= What to work on =
All of the records should come back exactly as written.

Data extracted from a collection
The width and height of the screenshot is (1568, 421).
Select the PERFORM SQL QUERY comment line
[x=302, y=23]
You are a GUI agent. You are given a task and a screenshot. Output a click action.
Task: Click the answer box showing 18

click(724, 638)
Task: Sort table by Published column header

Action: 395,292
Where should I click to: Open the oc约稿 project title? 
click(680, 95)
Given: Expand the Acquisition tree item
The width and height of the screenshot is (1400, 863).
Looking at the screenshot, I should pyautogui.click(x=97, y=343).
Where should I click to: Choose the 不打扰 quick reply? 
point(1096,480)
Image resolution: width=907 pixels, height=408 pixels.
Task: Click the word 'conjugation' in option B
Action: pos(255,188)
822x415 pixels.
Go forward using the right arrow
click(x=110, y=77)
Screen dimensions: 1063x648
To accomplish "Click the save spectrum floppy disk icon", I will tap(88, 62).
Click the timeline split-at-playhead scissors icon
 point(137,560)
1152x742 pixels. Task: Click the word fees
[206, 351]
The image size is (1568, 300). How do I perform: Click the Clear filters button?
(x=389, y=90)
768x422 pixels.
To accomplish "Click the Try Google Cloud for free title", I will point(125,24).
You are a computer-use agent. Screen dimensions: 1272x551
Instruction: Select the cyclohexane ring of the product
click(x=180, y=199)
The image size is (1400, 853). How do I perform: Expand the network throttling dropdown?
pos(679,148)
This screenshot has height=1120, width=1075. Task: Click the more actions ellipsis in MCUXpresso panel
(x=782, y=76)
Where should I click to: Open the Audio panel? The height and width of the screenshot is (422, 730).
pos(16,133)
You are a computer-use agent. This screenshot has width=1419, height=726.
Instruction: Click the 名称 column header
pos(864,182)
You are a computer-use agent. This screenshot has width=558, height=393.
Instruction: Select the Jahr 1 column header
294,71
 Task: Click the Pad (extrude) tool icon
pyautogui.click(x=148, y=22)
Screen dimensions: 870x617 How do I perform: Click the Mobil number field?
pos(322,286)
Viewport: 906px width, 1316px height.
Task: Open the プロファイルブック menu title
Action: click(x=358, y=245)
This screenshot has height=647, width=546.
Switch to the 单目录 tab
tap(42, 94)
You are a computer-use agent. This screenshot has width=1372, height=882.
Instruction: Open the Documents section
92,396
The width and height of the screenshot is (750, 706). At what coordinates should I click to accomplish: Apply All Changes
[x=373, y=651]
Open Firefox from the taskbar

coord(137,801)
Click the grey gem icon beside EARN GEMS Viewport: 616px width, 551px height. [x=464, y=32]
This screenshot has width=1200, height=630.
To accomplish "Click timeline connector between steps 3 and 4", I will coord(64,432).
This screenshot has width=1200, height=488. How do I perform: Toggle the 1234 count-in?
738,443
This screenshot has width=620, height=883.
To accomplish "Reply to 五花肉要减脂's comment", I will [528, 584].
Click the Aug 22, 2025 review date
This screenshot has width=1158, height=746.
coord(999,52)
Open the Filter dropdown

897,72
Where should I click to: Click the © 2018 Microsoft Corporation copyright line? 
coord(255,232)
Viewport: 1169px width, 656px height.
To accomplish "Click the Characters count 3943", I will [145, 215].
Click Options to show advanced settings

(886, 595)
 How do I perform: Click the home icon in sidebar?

= Result of the exercise =
The width and height of the screenshot is (1568, 421).
Select the PERFORM SQL QUERY comment line
[x=302, y=23]
You are a GUI agent. You are given a task and a screenshot. Output a click action.
Task: Click the answer box showing 18

click(724, 638)
Task: Sort table by Published column header

Action: 395,292
Where should I click to: Open the oc约稿 project title? 
click(680, 95)
Given: Expand the Acquisition tree item
The width and height of the screenshot is (1400, 863).
Looking at the screenshot, I should pyautogui.click(x=97, y=343).
Where should I click to: Choose the 不打扰 quick reply? 
point(1096,480)
Image resolution: width=907 pixels, height=408 pixels.
Task: Click the word 'conjugation' in option B
Action: pos(255,188)
822x415 pixels.
Go forward using the right arrow
click(x=110, y=77)
Screen dimensions: 1063x648
To accomplish "Click the save spectrum floppy disk icon", I will tap(88, 62).
Click the timeline split-at-playhead scissors icon
 point(137,560)
1152x742 pixels. Task: Click the word fees
[206, 351]
The image size is (1568, 300). How do I perform: Click the Clear filters button?
(x=389, y=90)
768x422 pixels.
To accomplish "Click the Try Google Cloud for free title", I will point(125,24).
You are a computer-use agent. Screen dimensions: 1272x551
Instruction: Select the cyclohexane ring of the product
click(x=180, y=199)
The image size is (1400, 853). How do I perform: Expand the network throttling dropdown?
pos(679,148)
This screenshot has height=1120, width=1075. Task: Click the more actions ellipsis in MCUXpresso panel
(x=782, y=76)
Where should I click to: Open the Audio panel? The height and width of the screenshot is (422, 730).
pos(16,133)
You are a computer-use agent. This screenshot has width=1419, height=726.
Instruction: Click the 名称 column header
pos(864,182)
You are a computer-use agent. This screenshot has width=558, height=393.
Instruction: Select the Jahr 1 column header
294,71
 Task: Click the Pad (extrude) tool icon
pyautogui.click(x=148, y=22)
Screen dimensions: 870x617 How do I perform: Click the Mobil number field?
pos(322,286)
Viewport: 906px width, 1316px height.
Task: Open the プロファイルブック menu title
Action: click(x=358, y=245)
This screenshot has height=647, width=546.
Switch to the 单目录 tab
tap(42, 94)
You are a computer-use agent. This screenshot has width=1372, height=882.
Instruction: Open the Documents section
92,396
The width and height of the screenshot is (750, 706). At what coordinates should I click to accomplish: Apply All Changes
[x=373, y=651]
Open Firefox from the taskbar

coord(137,801)
Click the grey gem icon beside EARN GEMS Viewport: 616px width, 551px height. [x=464, y=32]
This screenshot has width=1200, height=630.
To accomplish "Click timeline connector between steps 3 and 4", I will coord(64,432).
This screenshot has width=1200, height=488. How do I perform: Toggle the 1234 count-in?
738,443
This screenshot has width=620, height=883.
To accomplish "Reply to 五花肉要减脂's comment", I will [528, 584].
Click the Aug 22, 2025 review date
This screenshot has width=1158, height=746.
coord(999,52)
Open the Filter dropdown

897,72
Where should I click to: Click the © 2018 Microsoft Corporation copyright line? 
coord(255,232)
Viewport: 1169px width, 656px height.
To accomplish "Click the Characters count 3943", I will [145, 215].
Click Options to show advanced settings

(886, 595)
 How do I perform: Click the home icon in sidebar?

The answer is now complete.